Data to use START

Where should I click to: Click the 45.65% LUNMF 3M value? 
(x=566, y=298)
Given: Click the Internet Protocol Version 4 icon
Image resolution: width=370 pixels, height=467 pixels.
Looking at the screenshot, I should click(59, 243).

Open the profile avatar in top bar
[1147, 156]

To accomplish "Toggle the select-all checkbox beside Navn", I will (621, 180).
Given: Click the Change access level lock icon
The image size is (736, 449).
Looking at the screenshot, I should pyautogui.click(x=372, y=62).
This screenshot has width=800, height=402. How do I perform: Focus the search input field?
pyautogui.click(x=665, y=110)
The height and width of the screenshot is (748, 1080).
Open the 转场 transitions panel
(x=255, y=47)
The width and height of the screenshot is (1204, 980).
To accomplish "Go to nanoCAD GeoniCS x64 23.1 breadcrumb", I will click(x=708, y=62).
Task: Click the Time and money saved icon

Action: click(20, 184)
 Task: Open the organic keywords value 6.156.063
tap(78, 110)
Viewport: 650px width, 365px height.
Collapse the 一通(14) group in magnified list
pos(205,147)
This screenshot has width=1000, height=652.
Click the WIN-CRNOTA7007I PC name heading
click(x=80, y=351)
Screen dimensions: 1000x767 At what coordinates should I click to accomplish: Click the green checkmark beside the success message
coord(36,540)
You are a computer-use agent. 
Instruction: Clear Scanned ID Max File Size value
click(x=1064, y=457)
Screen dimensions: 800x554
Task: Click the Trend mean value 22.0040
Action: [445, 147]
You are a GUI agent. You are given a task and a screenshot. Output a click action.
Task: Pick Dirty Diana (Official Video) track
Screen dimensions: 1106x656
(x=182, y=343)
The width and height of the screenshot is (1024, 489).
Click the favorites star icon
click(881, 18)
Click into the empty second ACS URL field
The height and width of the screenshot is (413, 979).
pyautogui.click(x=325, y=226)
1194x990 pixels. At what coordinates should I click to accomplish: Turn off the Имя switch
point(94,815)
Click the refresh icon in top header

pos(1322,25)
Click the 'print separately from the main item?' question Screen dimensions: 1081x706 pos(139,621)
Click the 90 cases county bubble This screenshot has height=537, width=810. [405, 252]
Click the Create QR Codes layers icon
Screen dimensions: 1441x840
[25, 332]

Data to use END

**Work to be completed:** Each line from the one containing "Click into the empty second ACS URL field" to the end of the entries above should be copied exactly, and no other line.

**Response to the exercise:**
Click into the empty second ACS URL field
The height and width of the screenshot is (413, 979).
pyautogui.click(x=325, y=226)
1194x990 pixels. At what coordinates should I click to accomplish: Turn off the Имя switch
point(94,815)
Click the refresh icon in top header

pos(1322,25)
Click the 'print separately from the main item?' question Screen dimensions: 1081x706 pos(139,621)
Click the 90 cases county bubble This screenshot has height=537, width=810. [405, 252]
Click the Create QR Codes layers icon
Screen dimensions: 1441x840
[25, 332]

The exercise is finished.